Quel étonnant roman ! Ecrit au début des années 1930 par un éminent représentant du mouvement Renaissance de Harlem mais non publié car jugé trop radical ... pour ressusciter en 2020 avec une première publication chez le géant de l'édition américaine, Penguin. Evidemment, quatre-vingt dix ans après, les critères de radicalité ont bougé, mais ce qui frappe à la lecture de ce Romance in Marseille, c'est surtout sa troublante modernité, comme si le roman avait été écrit aujourd'hui, sur des thématiques très actuelles ( handicap, homosexualité, sexualité libre, identité raciale ) traité sans moralisme.
La première phrase surprend : « Dans le service principal du grand hôpital, Lafala était allongé comme un tronc d'arbre abattu, et songeait à la perte de ses jambes. » En effet, ce docker ouest-africain vient d'être amputé après un drame lors d'un passage clandestin à bord d'un paquebot transatlantique … une fois repéré par l'équipage, il a été enfermé dans la soute et ses pieds ont gelé. Un avocat lui propose de poursuivre la compagnie maritime et lui obtient une petite fortune en plus de prothèses dernier cri.

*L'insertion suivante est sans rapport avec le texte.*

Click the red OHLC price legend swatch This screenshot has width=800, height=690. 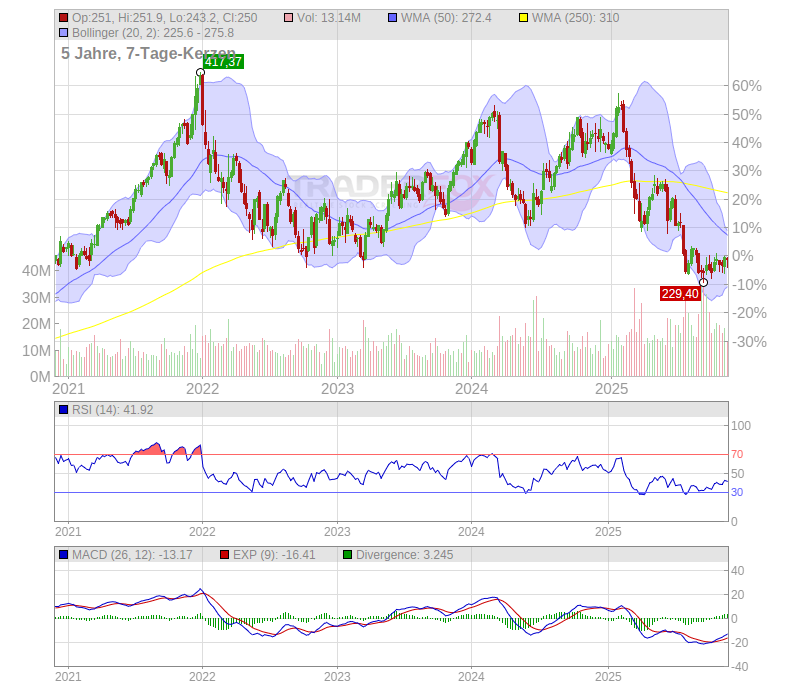[64, 18]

Il retourne à Marseille.
Le coeur du roman est sa liaison tumultueuse avec la prostituée Aslima, compliquée par le triangle amoureux formé avec le proxénète corse de la jeune femme qui mène une machination pour s'emparer de l'argent de Lafala. On est très très loin de la «romance » promise dans le titre.
En fait, le roman est difficile à catégoriser tant il comporte de couches d'ironie type satire, notamment sur la question raciale. Comme une blague tragique de présenter un noir dont l'amputation est à la fois une métaphore de la violence perpétré sur les corps noirs, tout en étant une aubaine financière permettant sa mobilité sociale. Mais en même temps, l'auteur rejette toute sentimentalité et refuse de décorer sa fiction pour peindre un portrait flatteur des Afro-américains.

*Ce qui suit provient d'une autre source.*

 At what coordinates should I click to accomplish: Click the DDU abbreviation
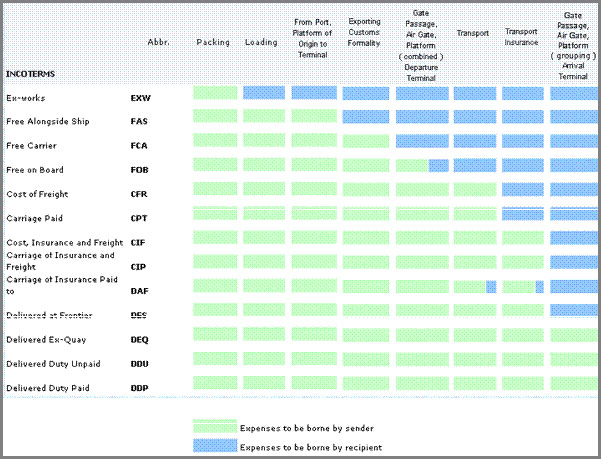point(141,363)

Pas de vernis pour enjoliver, ni de papier de verre pour poncer les aspérités. Au contraire, Claude Mckay parle de l'altérité et du cosmopolitisme avec une surprenante franchise pour l'époque. Aucun euphémisme ou insinuation, il parle cash et célèbre les parias, barflies, voyous, prostituées en un éventail élargi de l'exclusion sociale. Tous évoluent dans le quartier du Quai, en fait le quartier de la Fosse ( dans le Vieux Port, aujourd'hui disparu après un nettoyage en règle sous Pétain ), multiracial, bouillonnant, interlope, à la sexualité tellement libre qu'être queer, gay ou lesbien ne soulèvent aucune question.
Le lecteur baigne dans un flot de personnages hauts en couleurs, aux dialogues truculents, dans un tourbillon d'anecdotes qui gravitent autour de l'intrigue principale. Malgré quelques trous et discontinuités liés au caractère inachevé, la tension monte progressivement, jusqu'à un funeste dénouement, audacieuse conclusion qui fait abandonner aux personnages ce qui semblait être la seule voie praticable pour vivre, l'amour et la solidarité.